If it is true that Joaquin Phoenix is done acting, his will be one of the most intriguing careers in recent memory. With a distinctively recognizable face and a penchant for playing brooding loners, his characters would improbably evoke both sympathy and disgust in us at the same time, perhaps never more so than as Leonard in Two Lovers. It’s not his best performance (and in all likelihood it’s probably not his last), but it should certainly be good enough to quiet his critics – at least those who weren’t convinced by his jaw-droppingly impressive appearance on “The Late Show with David Letterman”.
Having wrapped himself up in an inescapable bind - and a familiar setup - by simultaneously dating two women (perfectly played by Gwyneth Paltrow and Vinessa Shaw), Leonard displays a surprising lack of discretion in his hedonistic behavior. He denies nothing and admits everything, or so it seems, until the situation eventually becomes untenable. It’s funny, more than once I thought, “This feels like a dark Woody Allen movie”; instead of Vicky Cristina Barcelona, it’s Michelle Sandra Brighton Beach.

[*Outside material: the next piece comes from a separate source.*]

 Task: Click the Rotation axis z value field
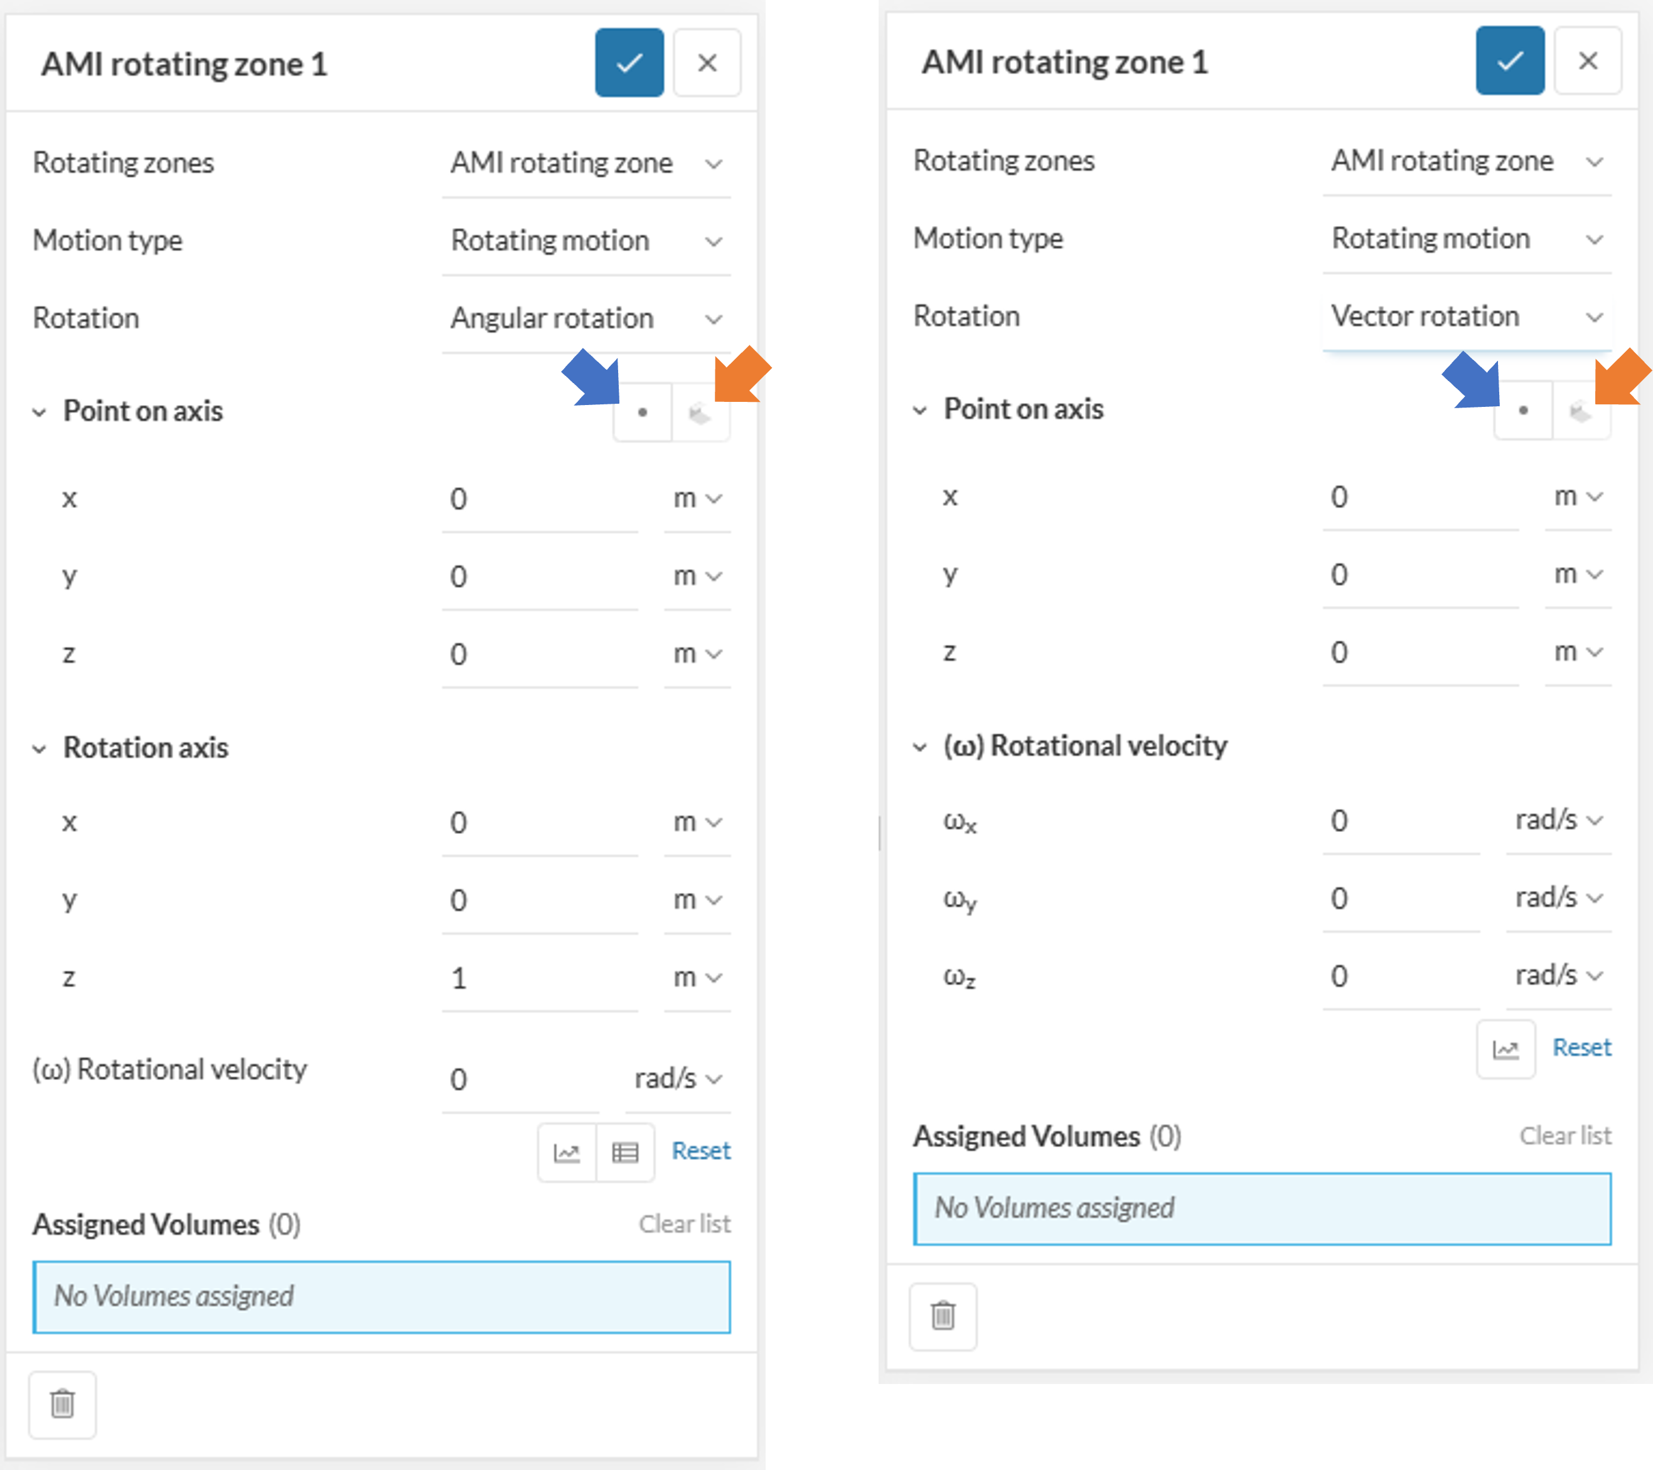pos(539,978)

And as with Allen’s recent film, whether you identify with Leonard’s particular dilemma or not isn’t really as important as the acknowledgment that these are three rich, realistic, and compelling characters. To be honest, it’s not what I would have expected from James Gray, whose last two films starring Phoenix (The Yards and We Own the Night) were gritty crime dramas, saturated in blue light and punctuated with fist fights.

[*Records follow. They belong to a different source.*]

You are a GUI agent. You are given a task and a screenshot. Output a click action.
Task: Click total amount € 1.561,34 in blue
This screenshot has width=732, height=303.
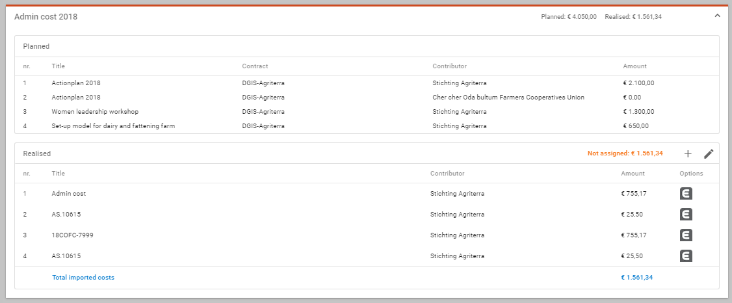pyautogui.click(x=637, y=278)
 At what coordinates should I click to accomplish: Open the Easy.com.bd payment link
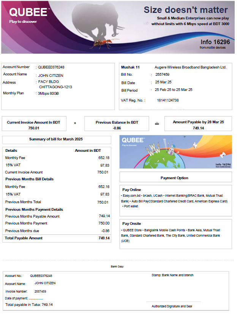pyautogui.click(x=131, y=195)
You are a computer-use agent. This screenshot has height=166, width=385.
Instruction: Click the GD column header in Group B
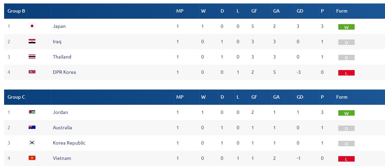click(x=300, y=11)
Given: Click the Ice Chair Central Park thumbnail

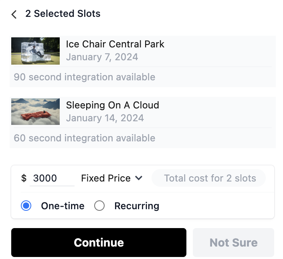Looking at the screenshot, I should (x=36, y=51).
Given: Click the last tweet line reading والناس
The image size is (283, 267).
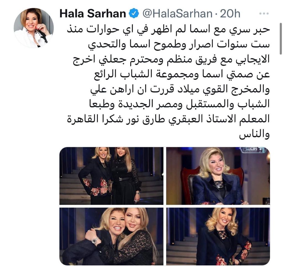Looking at the screenshot, I should tap(254, 134).
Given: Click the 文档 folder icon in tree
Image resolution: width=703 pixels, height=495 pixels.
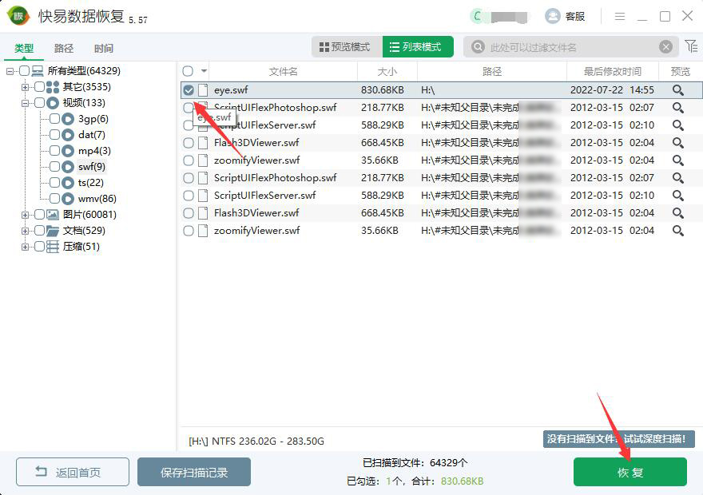Looking at the screenshot, I should point(53,231).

But Two Lovers has none of that edge. It would almost be sweet if it wasn’t so depressing, and for the first 90 minutes it’s surprisingly engrossing. Gray has a talent for making talky scenes between characters feel natural and engaging, and I’m starting to notice at least one memorably absorbing scene in each movie (the nightclub scene here, the car chase in We Own the Night).
If Gray continues to secure solid casts (Brad Pitt is rumored for his next film), and he continues to focus on the characters instead of the clever stories (on paper this one couldn't be more generic), there's reason to think his future work will be increasingly great. Also, it would appear that the third time was the charm for the collaboration between Phoenix and Gray – will there be a fourth?
P.S. What if Peter Sarsgaard is playing Joaquin Phoenix playing a creepy aspiring hip-hop artist? If anybody could pull it off, these two talented actors could.